Although only 15% of lung cancer patients are asymptomatic at the time of diagnosis, the early symptoms are nonspecific and are often ignored for prolonged periods.
The signs and symptoms of lung cancer at the time of diagnosis are summarized in Table 73-2. Cough is by far the most common complaint, followed by dyspnea and hemoptysis. Central (endobronchial) lesions are more likely to be associated with cough early on, and ultimately may lead to hemoptysis. Hemoptysis, when present, is the most alarming symptom to patients, and they usually seek medical attention expeditiously. Critical narrowing of a bronchus by endobronchial tumor or by extrinsic compression may lead to all the symptoms associated with postobstructive pneumonitis (eg, fever, dyspnea, nonproductive cough). Significant weight loss is almost always reported at the time of diagnosis. Localized chest wall pain may be seen secondary to metastases to the thoracic skeletal structures (ribs, sternum, vertebral bodies), muscles, and skin.
The physical exam findings are variable and depend on the extent of intrathoracic spread and the presence and location of distant metastases. The lung exam may be completely normal, even when there is radiologic evidence of tumor. Centrally located (endobronchial) tumors are likely to cause symptoms earlier. The provider may appreciate decreased air entry to a particular lung segment or high-pitched inspiratory sounds over the involved bronchus. Large pleural effusions may also result in compressive atelectasis, along with all the expected physical exam findings (eg, decreased air entry, bronchial breathing, dullness to percussion). The presence of supraclavicular or cervical adenopathy is an important clinical finding and implies advanced inoperable disease.

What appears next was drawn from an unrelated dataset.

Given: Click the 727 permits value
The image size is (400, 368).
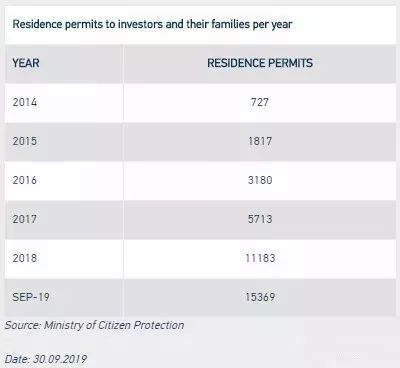Looking at the screenshot, I should [x=260, y=102].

The presence of significant jugular venous distention suggests involvement of the superior vena cava or pericardial carcinomatosis. All the signs of cardiac tamponade may be seen (eg, enlarged cardiac silhouette, narrow pulse pressure, low cardiac output state, metabolic acidosis), and they should prompt an urgent request for echocardiography, followed by pericardiocentesis or pericardial window. Funduscopic evidence of papilledema, even in the absence of symptoms, should lead to the performance of cranial computed tomography (CT) or magnetic resonance imaging (MRI) to rule out brain metastases. A variety of neurologic findings may be detected on the physical
exam, depending on the level of involvement and the presence of paraneoplastic syndromes.
exam, depending on the level of involvement and the presence of paraneoplastic syndromes.

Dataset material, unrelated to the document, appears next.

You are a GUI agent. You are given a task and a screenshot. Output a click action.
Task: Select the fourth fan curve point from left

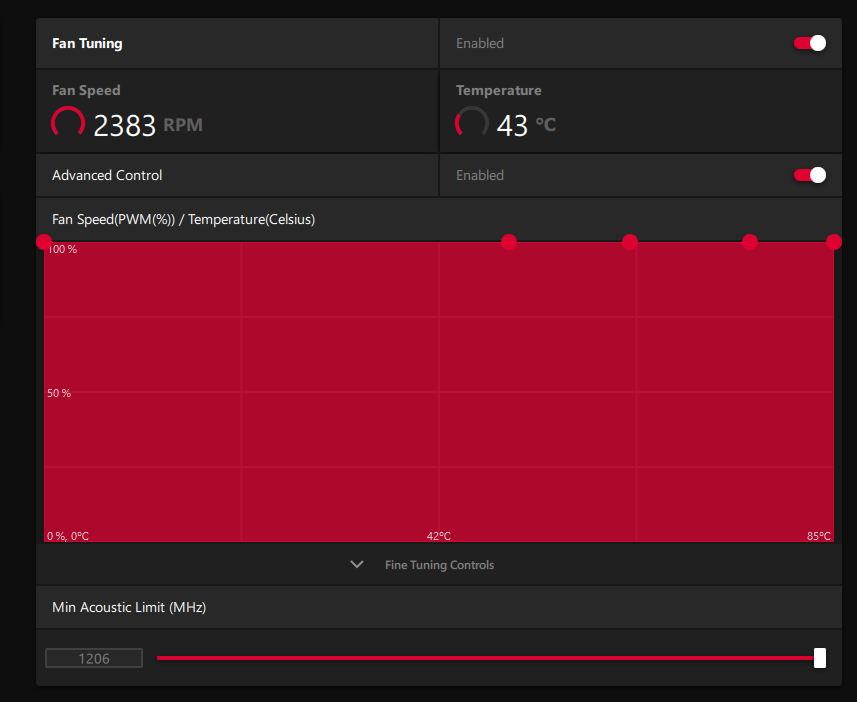click(x=750, y=242)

Direct invasion of the brachial plexus, most often associated with apical or superior sulcus tumors, may result in Pancoast’s syndrome. This syndrome is characterized by referred pain to the scapula, shoulder, or arm (along with shoulder and upper extremity weakness) and Horner’s syndrome (ptosis, myosis, and hemifacial anhidrosis). Hoarseness of voice and dysphagia are ominous signs and indicate direct mediastinal spread by the tumor and advanced nonsurgical disease.
Superior vena cava syndrome may result from mediastinal invasion. Patients with this syndrome report headaches, facial fullness, and edema of the upper extremities. The cause of this syndrome is intraluminal thrombosis of the superior vena cava secondary to extrinsic compression by the tumor. Rarely, lung cancer presents with cardiac tamponade secondary to pericardial infiltration.
Not infrequently, the initial clinical manifestations of lung cancer may be secondary to metastatic disease or paraneoplastic syndromes associated with bronchogenic carcinoma. An exhaustive list of the paraneoplastic syndromes associated with bronchogenic carcinoma is provided in Table 73-3. Headaches, a variety of neurologic deficits, and seizures may be seen with intracranial or spinal cord metastases. Although metastases to the adrenals are common, the incidence of adrenal insufficiency is exceedingly rare. Liver metastases are also common and likewise do not frequently result in hepatic failure.